Article >>
The powerful combination of youth, technology and rising consumerism across the globe is creating opportunities – and challenges – for companies looking for their next billion customers. Readers will learn how to connect with those “under 30’s” from these authors, who have written a book on how to do it.
Emerging economies such as those of China, India, Brazil, South Africa, and others represent the fastest-growing middle class consumer markets in the world. Nearly one billion potential customers are beginning to earn enough discretionary income to afford quality brands and quality consumer experiences. At the same time, many of these markets are just now seeing widespread penetration of the Internet and social networks – in societies where upwards of 60 percent of the population is under the age of 30.
This combination of youth, technology and rising consumerism across the globe offers challenges and opportunities to companies looking for their next billion customers. The past 5-7 years have demonstrated the potential of a number of collaborative marketing and engagement strategies that leverage the interactive, community-oriented capabilities of social computing technologies to turn young consumers into brand “ambassadors,” willing to contribute discretionary time and effort to ensure the success of their adopted brands. Some are even rising to the level of “consumer entrepreneurs,” and working with companies and brands to co-create personalized value and content using the brand as platform.
Young world markets are the key to growth
The world’s top consumer brands need new customers. Demographics in Western Europe, North Asia and North America point to an aging population as the Baby Boom generation heads toward retirement, with fewer replacements coming behind due to decades of declining fertility rates. In the U.S., the Millennial generation (b.1981-2000) has seen its entry into the workforce marred by economic turbulence and recession. Buying patterns are changing as credit-fueled purchasing declines. For example, on top of all of its other problems, the auto industry must deal with the fact that it is facing a generation that is less likely to view a car as a status symbol. The popularity of hourly rental companies like Zipcar illustrates the change in perception of a car to — at best– a mode of conveyance and at worst an embodiment of pollution.
As the U.S., Europe and Japan limp along at 1-2 percent annual growth rates, Latin America, parts of Africa, and Southeast Asia are experiencing their first period of prolonged, stable growth in quite some time. India grew at an annualized rate of 6.4 percent from 2000-2009. The more promising nations in Latin America, North Africa and sub-Saharan Africa are on the same path. Despite profound gaps that remain in many areas including infrastructure, governance and workforce development, these economies are the ones experiencing the most rapid recovery from the recession; in many cases, expansion is already well under way.
These countries have something else in common. They are among the youngest in the world, with median population ages under thirty, and stable or declining ratios of dependent populations (children and elders) compared to those of working age. Harvard demographer David Bloom identifies this condition as a “demographic dividend,” and has shown correlations between youthful workforces and economic growth in the Tiger economies of Southeast Asia, China, and parts of Europe.
Young people in emerging nations are growing up as their horizons, buying power, and future prospects continue to brighten. They are eager to move beyond old models and old conflicts that bedevil their societies; they are hungry for the fruits of greater wealth and greater productivity. And there are billions of them. This rising young world, exposed to global media and global consumer culture through the Internet, represents the next frontier for branding.
That’s the good news.
The bad news for traditional marketers is that today’s global youth is coming of age in the same dynamic and unpredictable digital media culture that has disrupted old business models and old marketing strategies in the developed world.

Collected material >>
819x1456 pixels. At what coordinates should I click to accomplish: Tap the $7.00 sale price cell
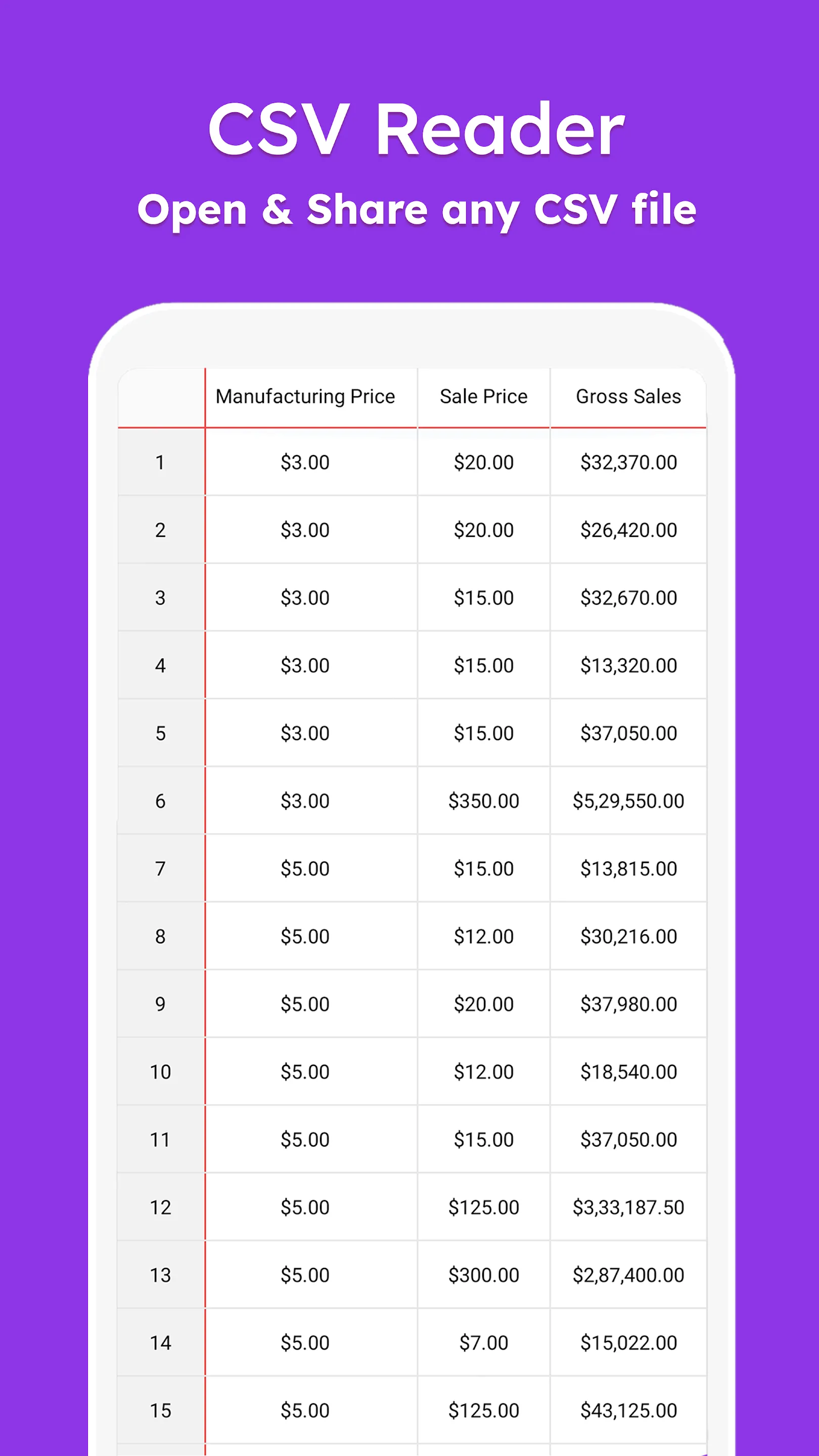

To do >>
- A) Name every country that the article on young consumers in emerging markets mentions.
- B) Please transcribe the article from "Young world markets" to "embodiment of pollution.".
The listing isn't needed for this work.

Task-by-task answers >>
- A) China, India, Brazil, South Africa, the U.S., Japan

- B)
Young world markets are the key to growth
The world’s top consumer brands need new customers. Demographics in Western Europe, North Asia and North America point to an aging population as the Baby Boom generation heads toward retirement, with fewer replacements coming behind due to decades of declining fertility rates. In the U.S., the Millennial generation (b.1981-2000) has seen its entry into the workforce marred by economic turbulence and recession. Buying patterns are changing as credit-fueled purchasing declines. For example, on top of all of its other problems, the auto industry must deal with the fact that it is facing a generation that is less likely to view a car as a status symbol. The popularity of hourly rental companies like Zipcar illustrates the change in perception of a car to — at best– a mode of conveyance and at worst an embodiment of pollution.